On Thursday, the British currency slipped 0.2 percent to $1.3286 by 1535 GMT. The losses were of a similar magnitude versus the euro, with sterling 0.2 percent lower at 1.1683.

Investors have rushed to adjust their positions as the risks of a no-deal Brexit look less worrying, pushing sterling higher.

Germany faces the risk of steep U.S. tariffs on cars and a no-deal Brexit, a double whammy which could bring a golden decade of growth in Europe’s powerhouse economy to an end.

A stagnating German economy or even a recession would hold back the euro zone as a whole and cast uncertainty over the European Central Bank’s planned exit from its loose monetary policy.
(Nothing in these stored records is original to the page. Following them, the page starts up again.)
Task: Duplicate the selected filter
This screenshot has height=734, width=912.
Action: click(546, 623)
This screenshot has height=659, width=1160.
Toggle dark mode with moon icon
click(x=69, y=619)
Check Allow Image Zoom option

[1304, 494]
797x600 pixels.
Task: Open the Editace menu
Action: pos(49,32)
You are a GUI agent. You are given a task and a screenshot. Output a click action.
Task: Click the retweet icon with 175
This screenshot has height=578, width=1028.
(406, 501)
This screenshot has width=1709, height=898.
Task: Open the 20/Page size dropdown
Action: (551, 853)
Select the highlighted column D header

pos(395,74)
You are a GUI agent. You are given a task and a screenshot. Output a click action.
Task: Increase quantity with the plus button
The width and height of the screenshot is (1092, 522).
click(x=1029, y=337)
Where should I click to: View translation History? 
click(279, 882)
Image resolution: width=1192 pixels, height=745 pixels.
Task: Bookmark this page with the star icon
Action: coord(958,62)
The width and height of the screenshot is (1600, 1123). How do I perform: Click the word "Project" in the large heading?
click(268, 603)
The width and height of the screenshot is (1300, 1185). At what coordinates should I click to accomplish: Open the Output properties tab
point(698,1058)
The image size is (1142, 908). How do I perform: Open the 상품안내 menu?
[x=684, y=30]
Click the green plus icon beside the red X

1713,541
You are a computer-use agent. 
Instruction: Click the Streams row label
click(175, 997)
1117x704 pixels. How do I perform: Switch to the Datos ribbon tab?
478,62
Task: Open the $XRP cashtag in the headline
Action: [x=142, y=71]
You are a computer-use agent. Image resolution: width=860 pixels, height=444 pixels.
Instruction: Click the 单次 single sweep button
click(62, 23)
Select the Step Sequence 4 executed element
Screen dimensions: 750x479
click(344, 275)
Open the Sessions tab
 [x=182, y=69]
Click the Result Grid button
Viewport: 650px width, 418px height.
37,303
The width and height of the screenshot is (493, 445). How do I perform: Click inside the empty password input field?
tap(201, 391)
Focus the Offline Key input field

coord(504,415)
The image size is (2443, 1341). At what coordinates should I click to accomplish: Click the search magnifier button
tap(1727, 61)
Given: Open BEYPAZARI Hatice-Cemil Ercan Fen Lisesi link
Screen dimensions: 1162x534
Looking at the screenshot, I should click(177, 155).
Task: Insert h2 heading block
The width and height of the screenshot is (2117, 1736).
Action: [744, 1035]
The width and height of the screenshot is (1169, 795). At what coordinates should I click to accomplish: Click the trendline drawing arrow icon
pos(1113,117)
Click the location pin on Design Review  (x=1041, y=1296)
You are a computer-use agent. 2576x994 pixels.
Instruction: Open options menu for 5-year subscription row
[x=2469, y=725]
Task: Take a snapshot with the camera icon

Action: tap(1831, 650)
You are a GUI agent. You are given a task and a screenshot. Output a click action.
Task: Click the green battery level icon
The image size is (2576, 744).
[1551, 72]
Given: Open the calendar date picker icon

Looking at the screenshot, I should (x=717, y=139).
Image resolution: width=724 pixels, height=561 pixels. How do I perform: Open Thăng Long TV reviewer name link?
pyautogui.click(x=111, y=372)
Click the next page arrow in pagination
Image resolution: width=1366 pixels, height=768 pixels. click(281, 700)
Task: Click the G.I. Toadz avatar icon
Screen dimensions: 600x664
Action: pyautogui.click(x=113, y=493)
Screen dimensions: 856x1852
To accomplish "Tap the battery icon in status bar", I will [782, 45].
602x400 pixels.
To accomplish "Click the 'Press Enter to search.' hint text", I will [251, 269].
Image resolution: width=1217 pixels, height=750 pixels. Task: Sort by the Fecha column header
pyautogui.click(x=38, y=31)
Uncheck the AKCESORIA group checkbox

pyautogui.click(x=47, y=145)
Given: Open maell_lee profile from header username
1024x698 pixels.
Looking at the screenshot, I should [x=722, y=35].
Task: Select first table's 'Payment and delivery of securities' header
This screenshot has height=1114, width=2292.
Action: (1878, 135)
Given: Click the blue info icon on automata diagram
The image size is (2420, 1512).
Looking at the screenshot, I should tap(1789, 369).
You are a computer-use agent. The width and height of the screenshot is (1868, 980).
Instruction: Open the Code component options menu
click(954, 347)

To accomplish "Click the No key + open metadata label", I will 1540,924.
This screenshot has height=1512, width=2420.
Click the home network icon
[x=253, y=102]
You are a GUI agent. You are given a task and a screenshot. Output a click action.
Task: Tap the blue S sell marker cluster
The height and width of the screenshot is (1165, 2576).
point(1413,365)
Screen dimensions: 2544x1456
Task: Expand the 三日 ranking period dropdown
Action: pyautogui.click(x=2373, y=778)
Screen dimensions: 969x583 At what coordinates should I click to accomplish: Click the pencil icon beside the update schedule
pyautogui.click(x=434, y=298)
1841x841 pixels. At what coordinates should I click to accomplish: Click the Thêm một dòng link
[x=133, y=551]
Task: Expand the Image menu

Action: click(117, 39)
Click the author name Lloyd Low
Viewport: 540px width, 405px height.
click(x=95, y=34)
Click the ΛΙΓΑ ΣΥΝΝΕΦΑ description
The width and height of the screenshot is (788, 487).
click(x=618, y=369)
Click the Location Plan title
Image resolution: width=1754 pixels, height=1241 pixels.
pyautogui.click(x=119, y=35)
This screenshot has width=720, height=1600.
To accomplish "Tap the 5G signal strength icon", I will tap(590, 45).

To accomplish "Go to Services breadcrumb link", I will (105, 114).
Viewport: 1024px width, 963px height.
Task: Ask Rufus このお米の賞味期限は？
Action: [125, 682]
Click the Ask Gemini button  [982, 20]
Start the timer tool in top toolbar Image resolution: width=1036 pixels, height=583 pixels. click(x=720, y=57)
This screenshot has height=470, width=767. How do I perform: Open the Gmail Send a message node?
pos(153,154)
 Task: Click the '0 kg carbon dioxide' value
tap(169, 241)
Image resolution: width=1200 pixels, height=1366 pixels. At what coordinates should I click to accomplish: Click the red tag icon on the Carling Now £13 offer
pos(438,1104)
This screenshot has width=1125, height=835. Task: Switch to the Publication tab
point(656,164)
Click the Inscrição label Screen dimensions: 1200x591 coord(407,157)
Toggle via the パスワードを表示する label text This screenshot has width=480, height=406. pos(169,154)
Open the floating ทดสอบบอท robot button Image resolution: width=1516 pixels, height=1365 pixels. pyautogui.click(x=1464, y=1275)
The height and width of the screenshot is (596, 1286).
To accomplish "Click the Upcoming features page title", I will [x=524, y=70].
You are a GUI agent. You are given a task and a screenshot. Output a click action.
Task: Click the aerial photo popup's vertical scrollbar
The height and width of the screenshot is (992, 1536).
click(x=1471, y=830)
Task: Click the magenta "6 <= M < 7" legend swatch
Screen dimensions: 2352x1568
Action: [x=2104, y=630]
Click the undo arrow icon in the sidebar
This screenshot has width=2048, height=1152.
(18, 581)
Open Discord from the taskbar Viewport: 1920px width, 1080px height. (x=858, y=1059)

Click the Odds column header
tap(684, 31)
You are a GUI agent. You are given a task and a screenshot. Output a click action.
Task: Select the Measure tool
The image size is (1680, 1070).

The Berlin government is already facing a budget shortfall of up to 25 billion euros (21.5 billion pounds) by 2023 as the economic slowdown means tax revenues will come in below previous estimates, according to a finance ministry document.

Nonetheless, faced with the threat of a recession, Finance Minister Olaf Scholz is prepared to bend Germany’s strict debt rules.

Germany, which barely avoided a recession last year, is especially vulnerable to both the risks of U.S. tariffs of up to 25 percent on cars and Britain sliding out of the EU on March 29 without a deal to govern future trade relations with the bloc.